Mme Catherine Lemorton, présidente de la commission des affaires sociales. Je ne sais pas si les familles, les proches, les amis, ont donné leur accord.

Et que dire de ce supplément du quotidien Les Échos, consacré au vin, du 3 décembre 2015 ? Un monsieur que je ne connais pas, Jean-Francis Pécresse, y écrit : « Nul n’oubliera 2015. Année tragique mais année magique pour les millésimes.» Parallélisme plus que déplacé, mes chers collègues !

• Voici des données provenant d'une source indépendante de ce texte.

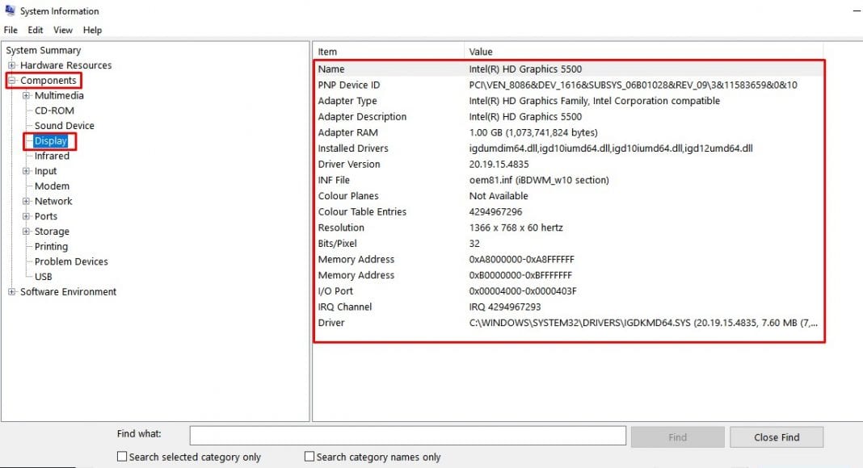Screen dimensions: 863x468
Task: Click the System Information icon in the title bar
Action: pyautogui.click(x=9, y=10)
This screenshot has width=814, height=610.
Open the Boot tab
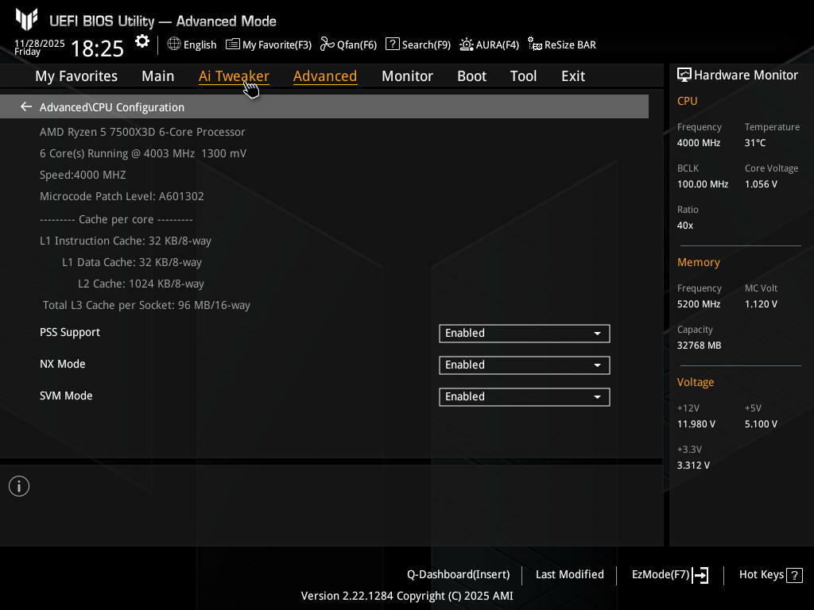click(471, 76)
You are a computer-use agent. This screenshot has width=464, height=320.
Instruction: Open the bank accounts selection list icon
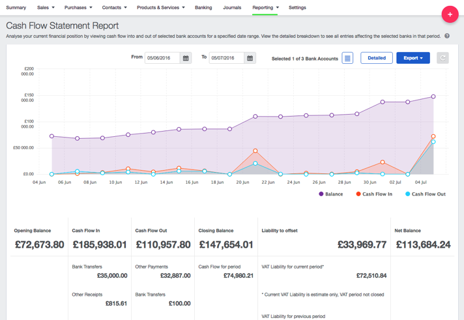(347, 58)
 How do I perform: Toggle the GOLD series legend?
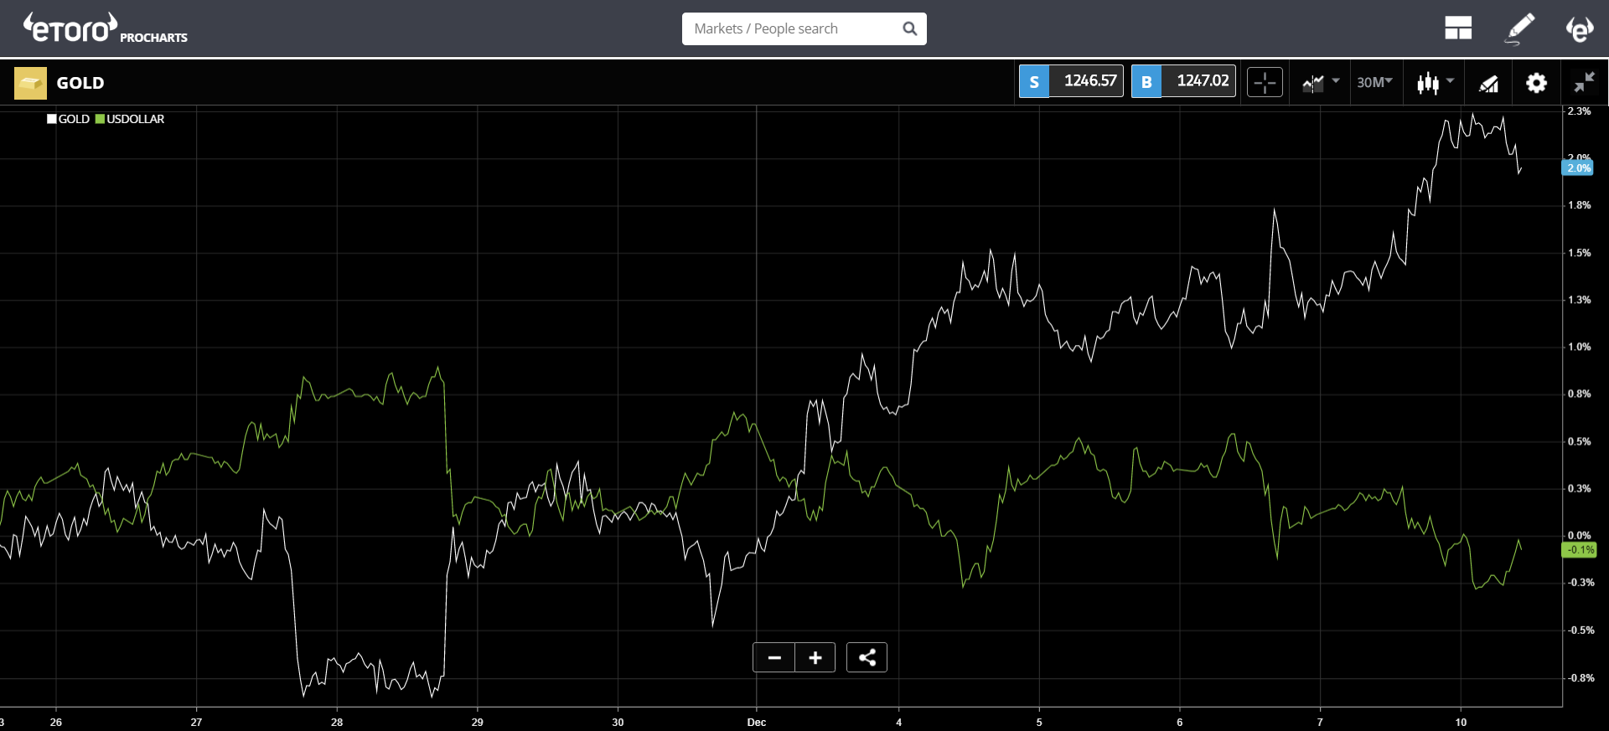[69, 119]
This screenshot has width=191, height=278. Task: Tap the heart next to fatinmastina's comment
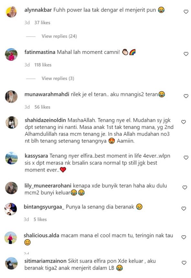point(186,54)

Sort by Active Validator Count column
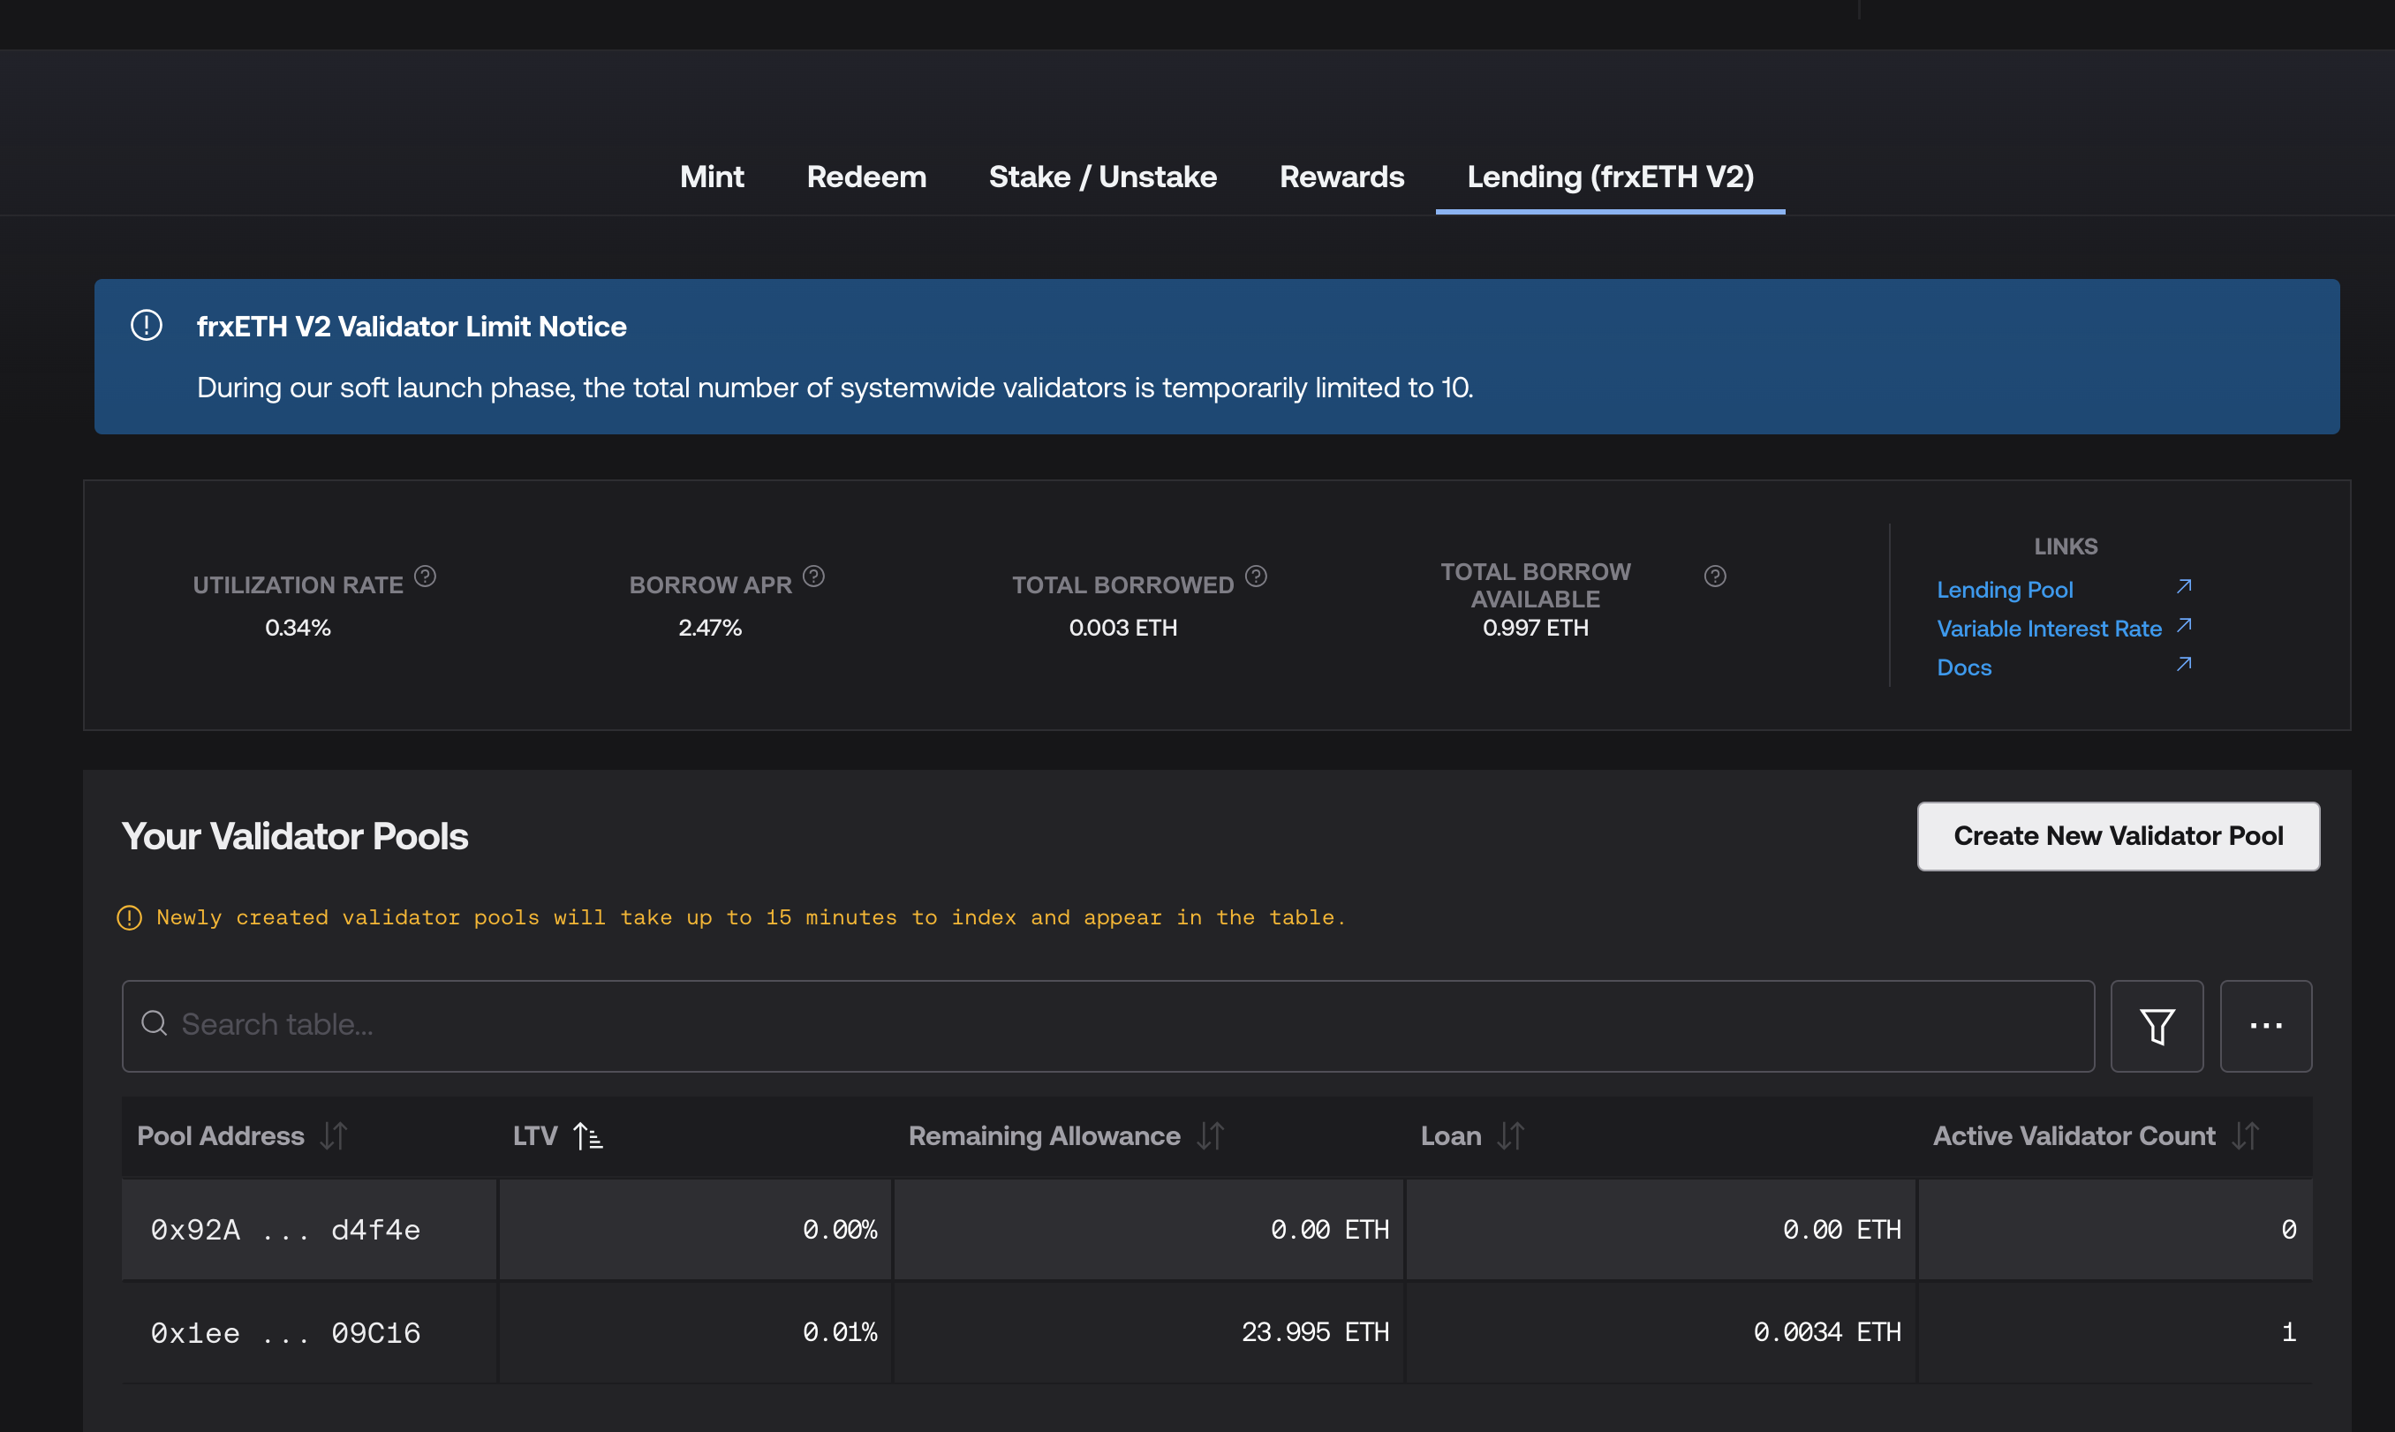tap(2244, 1136)
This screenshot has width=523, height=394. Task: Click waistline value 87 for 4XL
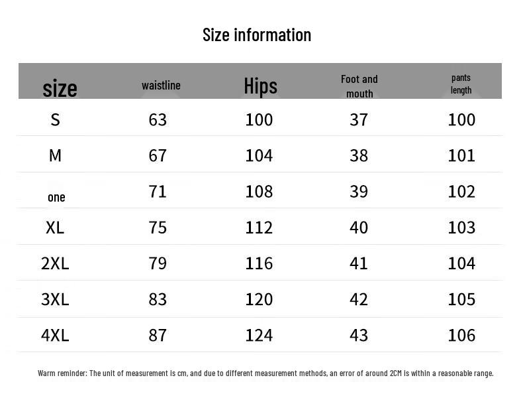(x=158, y=335)
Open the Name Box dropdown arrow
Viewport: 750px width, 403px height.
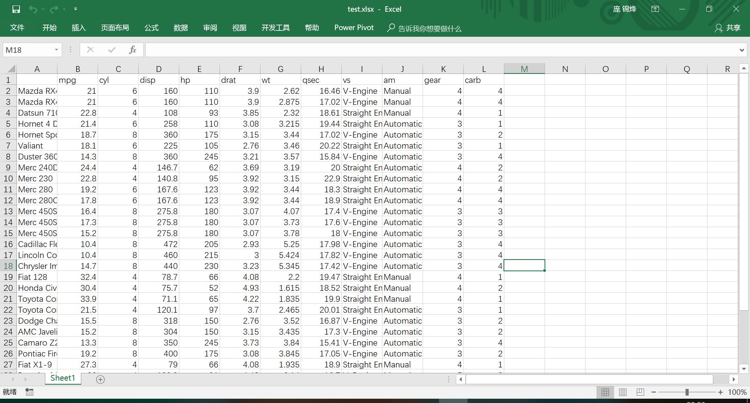pyautogui.click(x=56, y=50)
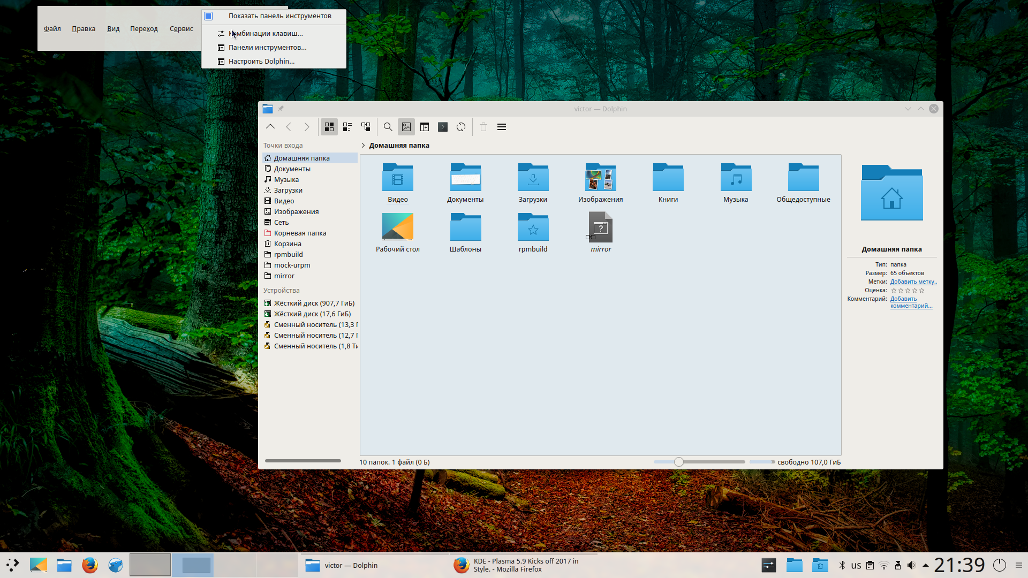The image size is (1028, 578).
Task: Open the Сервис menu
Action: point(181,29)
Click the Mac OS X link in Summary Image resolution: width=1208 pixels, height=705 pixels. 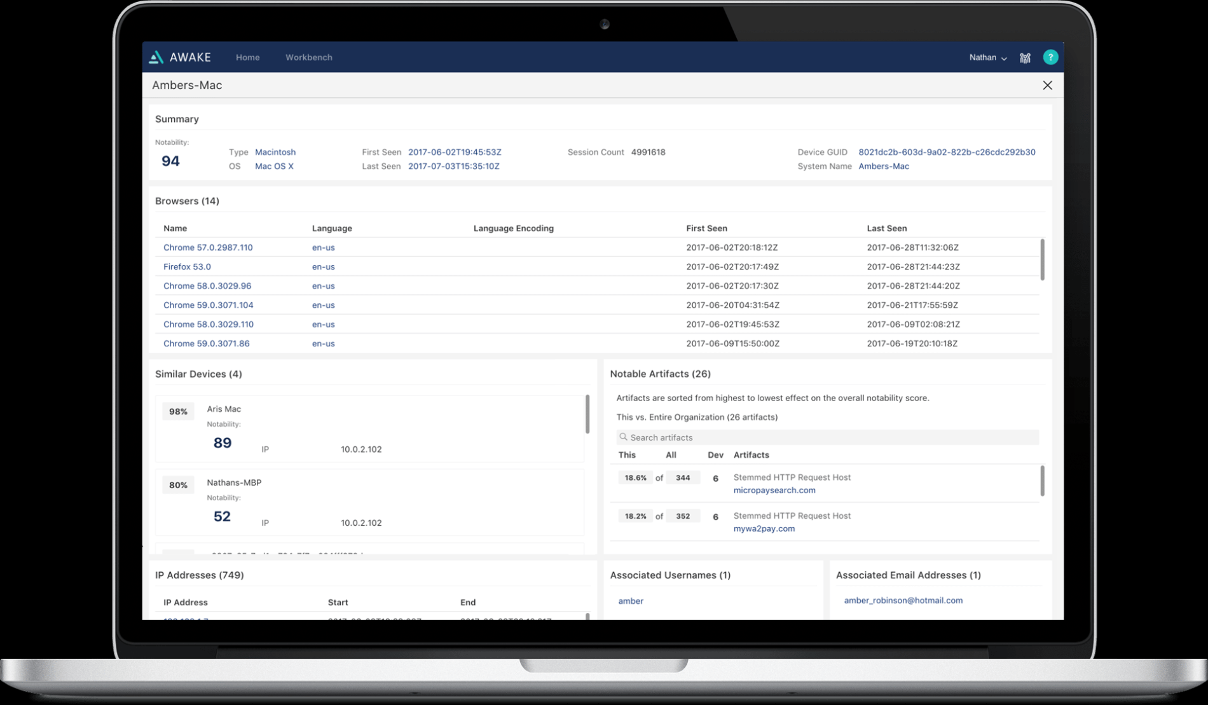(x=274, y=166)
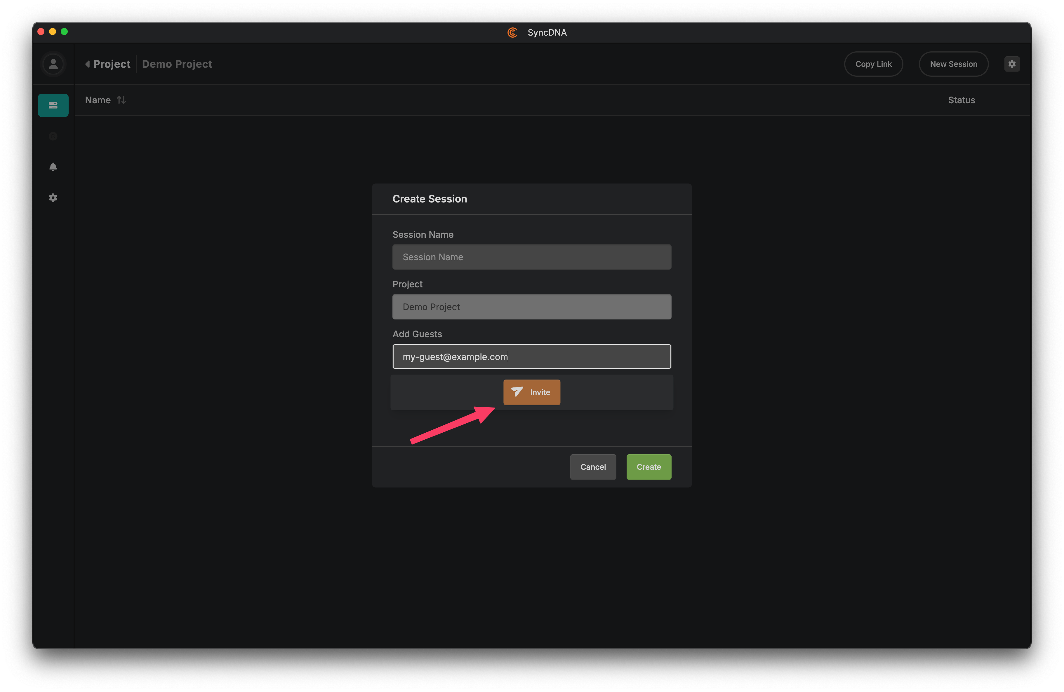Open the user profile avatar
Image resolution: width=1064 pixels, height=692 pixels.
point(53,64)
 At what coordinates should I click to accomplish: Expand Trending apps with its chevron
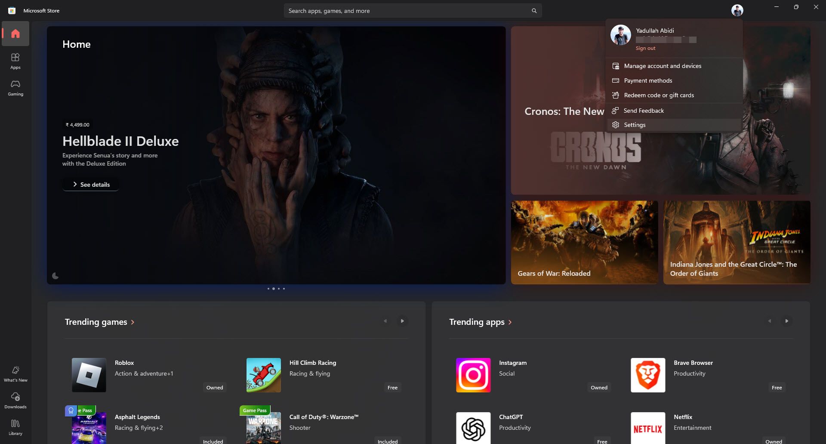[510, 321]
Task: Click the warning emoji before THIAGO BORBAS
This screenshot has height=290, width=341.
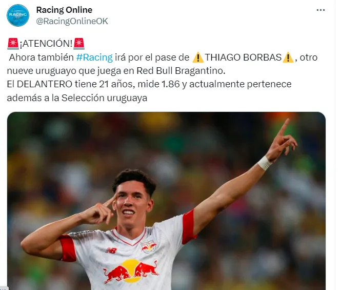Action: [x=198, y=57]
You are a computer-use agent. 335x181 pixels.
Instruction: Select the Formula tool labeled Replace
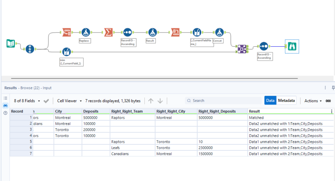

Mme Marisol Touraine, ministre. Très maladroit !

M. Éric Woerth. Cela n’a rien à voir avec le sujet ! Où voulez-vous nous entraîner ?

Mme Catherine Lemorton, présidente de la commission des affaires sociales. Je vous laisse, mes chers collègues, méditer sur ces deux exemples. En ayant mis à mal la loi Évin, en y ayant enfoncé un coin, le risque est de faciliter le passage « du plaisir à la souffrance », formule du psychiatre Amine Benyamina, que je fais mienne car elle résume fort bien la bonne attitude vis-à-vis de l’alcool.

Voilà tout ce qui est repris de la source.